A6 Reprogramming platform and induced pluripotent disease models for the development of novel therapeutics for PID


Bild von Dr. med. PhD Axel Schambach

Axel Schambach

Axel Schambach, Dr. med. PhD
Hannover Medical School
Dept. of Experimental Hematology
Carl-Neuberg-Str. 1
30625 Hannover
Phone: +49 511 532-6069
Fax: +49 511 532-6068
E-Mail: schambach.axel@mh-hannover.de


Reprogramming platform and induced pluripotent disease models for the development of novel therapeutics for PID


Primary Immunodeficiencies (PID)


  1. Create patient-specific induced pluripotent stem cell (iPSC) systems for modeling of disease pathophysiology
  2. Develop new iPSC knockout models in related pathways using CRISPR/Cas9 designer nucleases
  3. Identify and validate therapeutic approaches by:
    a) small molecule drugs involved in signaling pathways
    b) gene therapy using improved retroviral vector technologies or site-directed repair of causative mutations by CRISPR/Cas9 and homologous recombination


Novel primary cell-based platforms for disease modelling and developing corresponding therapeutic options are of crucial importance for rare diseases like PID, where patient material is very limited.

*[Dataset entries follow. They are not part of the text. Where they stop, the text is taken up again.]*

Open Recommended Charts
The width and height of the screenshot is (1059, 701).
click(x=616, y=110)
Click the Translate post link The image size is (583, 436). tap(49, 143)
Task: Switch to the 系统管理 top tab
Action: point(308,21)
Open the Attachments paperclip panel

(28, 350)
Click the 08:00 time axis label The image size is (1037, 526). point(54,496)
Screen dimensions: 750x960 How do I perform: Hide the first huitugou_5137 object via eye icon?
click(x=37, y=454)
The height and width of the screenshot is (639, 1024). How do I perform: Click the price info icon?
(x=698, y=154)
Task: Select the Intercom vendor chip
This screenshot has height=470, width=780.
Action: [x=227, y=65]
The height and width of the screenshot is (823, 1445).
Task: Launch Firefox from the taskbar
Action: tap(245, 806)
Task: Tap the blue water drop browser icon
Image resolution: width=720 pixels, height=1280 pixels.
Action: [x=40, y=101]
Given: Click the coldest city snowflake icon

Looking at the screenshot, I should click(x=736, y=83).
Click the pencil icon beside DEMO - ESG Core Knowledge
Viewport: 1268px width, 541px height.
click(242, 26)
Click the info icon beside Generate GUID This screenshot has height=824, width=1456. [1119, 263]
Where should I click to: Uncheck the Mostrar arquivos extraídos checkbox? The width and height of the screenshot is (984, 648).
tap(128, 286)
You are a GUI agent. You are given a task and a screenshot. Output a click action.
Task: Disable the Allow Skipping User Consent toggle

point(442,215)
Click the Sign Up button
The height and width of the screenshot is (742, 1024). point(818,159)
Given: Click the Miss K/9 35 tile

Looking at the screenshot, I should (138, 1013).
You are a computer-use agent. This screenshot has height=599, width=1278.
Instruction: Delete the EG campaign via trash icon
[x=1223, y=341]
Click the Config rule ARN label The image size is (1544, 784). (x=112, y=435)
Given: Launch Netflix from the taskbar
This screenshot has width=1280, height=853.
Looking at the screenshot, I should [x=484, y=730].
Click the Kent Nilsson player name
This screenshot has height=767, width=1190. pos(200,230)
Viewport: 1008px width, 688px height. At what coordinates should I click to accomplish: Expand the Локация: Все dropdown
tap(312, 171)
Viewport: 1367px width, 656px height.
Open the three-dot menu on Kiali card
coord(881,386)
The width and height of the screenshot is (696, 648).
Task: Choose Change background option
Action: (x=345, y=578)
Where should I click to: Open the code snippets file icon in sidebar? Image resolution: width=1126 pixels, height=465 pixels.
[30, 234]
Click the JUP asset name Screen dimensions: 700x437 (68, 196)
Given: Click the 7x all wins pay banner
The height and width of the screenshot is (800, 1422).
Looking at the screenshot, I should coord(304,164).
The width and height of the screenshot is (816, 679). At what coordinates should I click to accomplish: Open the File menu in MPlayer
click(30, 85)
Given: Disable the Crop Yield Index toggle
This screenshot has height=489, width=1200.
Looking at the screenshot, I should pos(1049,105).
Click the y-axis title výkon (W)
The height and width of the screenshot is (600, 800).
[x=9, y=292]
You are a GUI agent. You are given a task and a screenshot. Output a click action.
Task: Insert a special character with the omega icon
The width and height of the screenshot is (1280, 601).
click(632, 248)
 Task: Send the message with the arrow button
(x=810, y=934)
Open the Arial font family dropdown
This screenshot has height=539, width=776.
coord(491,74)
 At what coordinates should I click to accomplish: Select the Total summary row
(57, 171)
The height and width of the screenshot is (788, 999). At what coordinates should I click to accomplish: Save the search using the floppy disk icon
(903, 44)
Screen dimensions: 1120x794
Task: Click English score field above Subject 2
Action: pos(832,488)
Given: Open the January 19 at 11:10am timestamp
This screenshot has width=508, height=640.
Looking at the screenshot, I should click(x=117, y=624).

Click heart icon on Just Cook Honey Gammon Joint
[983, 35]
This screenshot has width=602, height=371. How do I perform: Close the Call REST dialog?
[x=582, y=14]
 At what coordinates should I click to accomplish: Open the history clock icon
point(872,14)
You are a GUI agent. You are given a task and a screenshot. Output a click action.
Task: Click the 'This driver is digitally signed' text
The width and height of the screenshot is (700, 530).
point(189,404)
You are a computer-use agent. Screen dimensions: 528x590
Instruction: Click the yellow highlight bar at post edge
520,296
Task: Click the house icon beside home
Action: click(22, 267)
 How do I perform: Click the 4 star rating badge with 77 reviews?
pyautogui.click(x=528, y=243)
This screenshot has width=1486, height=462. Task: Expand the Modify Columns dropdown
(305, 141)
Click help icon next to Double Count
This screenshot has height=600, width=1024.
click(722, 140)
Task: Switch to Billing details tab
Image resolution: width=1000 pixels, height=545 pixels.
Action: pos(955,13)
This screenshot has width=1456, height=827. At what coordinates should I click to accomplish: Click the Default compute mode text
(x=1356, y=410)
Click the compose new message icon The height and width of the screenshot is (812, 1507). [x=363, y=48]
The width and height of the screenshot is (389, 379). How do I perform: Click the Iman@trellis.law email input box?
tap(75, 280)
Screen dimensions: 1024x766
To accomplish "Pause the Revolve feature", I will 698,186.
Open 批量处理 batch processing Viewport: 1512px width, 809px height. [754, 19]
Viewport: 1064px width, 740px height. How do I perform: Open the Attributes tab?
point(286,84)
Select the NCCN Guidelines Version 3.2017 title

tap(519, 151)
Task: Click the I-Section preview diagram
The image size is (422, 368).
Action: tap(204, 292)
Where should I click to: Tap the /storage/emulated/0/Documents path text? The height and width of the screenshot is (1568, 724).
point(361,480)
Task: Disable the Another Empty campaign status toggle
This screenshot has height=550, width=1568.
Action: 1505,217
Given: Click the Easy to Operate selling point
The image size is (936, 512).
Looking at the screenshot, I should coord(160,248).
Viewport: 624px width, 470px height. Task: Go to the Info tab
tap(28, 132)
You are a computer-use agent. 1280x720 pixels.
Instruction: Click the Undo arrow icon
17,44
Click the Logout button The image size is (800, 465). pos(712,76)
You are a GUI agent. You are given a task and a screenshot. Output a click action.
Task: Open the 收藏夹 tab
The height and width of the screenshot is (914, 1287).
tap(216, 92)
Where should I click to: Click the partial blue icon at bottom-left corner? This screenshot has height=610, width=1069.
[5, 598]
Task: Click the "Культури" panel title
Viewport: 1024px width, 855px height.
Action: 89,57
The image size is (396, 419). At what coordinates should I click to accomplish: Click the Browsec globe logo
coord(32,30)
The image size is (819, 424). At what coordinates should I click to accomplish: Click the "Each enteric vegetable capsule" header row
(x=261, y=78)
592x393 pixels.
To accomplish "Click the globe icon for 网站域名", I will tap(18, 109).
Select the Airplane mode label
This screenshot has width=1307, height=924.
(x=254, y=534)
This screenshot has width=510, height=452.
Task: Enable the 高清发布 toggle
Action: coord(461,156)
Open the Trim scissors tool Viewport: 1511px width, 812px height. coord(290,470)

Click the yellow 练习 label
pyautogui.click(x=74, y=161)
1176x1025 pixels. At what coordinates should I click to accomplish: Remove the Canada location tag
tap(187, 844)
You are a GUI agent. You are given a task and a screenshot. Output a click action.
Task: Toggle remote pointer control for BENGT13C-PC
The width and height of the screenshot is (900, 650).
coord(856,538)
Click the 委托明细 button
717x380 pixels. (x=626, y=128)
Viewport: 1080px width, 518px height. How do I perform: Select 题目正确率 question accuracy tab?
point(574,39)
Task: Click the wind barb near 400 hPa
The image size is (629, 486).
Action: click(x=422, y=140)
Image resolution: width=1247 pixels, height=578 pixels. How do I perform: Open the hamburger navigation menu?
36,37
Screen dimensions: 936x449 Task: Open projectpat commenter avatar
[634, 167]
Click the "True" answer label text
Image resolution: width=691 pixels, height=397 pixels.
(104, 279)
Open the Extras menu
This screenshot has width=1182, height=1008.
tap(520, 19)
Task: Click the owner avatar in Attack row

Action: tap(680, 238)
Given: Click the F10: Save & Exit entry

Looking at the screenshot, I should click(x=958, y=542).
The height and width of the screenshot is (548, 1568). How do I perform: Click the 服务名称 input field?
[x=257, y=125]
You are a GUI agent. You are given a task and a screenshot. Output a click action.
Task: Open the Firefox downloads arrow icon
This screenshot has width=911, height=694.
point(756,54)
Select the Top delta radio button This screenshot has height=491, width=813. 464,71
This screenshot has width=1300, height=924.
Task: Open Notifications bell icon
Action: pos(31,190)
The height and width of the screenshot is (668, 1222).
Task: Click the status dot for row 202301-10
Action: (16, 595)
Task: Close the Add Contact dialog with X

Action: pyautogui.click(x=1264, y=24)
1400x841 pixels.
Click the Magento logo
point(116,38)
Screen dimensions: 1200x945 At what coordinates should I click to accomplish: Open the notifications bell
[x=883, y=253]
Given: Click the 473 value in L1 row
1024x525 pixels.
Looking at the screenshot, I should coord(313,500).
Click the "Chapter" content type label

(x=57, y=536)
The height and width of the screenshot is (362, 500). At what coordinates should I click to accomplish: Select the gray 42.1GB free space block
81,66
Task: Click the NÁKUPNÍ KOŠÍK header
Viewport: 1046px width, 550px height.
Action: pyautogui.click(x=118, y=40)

Induced pluripotent stem cells (iPSC) provide an expandable source of patient- and disease-specific autologous cells for drug screening and validation of novel therapeutics. In the ongoing PID-NET project, we have established a versatile and highly efficient reprogramming platform for generation of iPSC and developed a protocol for differentiation into hematopoietic cells. Based on these achievements, we aim to create new experimental systems for PID based on iPSC for modelling disease pathophysiology. As next steps, we will create new iPSC knock-out models using the CRISPR/Cas9 RNA-guided designer nuclease to introduce new PID-related mutations and to examine the effects of additional upstream and downstream mutations in the same signaling cascade. In an attempt to discover potential new treatment options, we will test small molecule compounds, which modulate these signaling pathways. Finally, we will utilize gene therapy approaches based on improved, silencing-resistant lentiviral vectors and site-directed genetic repair using CRISPR/Cas9 to experimentally validate modern therapeutic concepts for PID. This project will serve as a rich resource for a better understanding of PID and for the development of potential new therapeutic options for PID.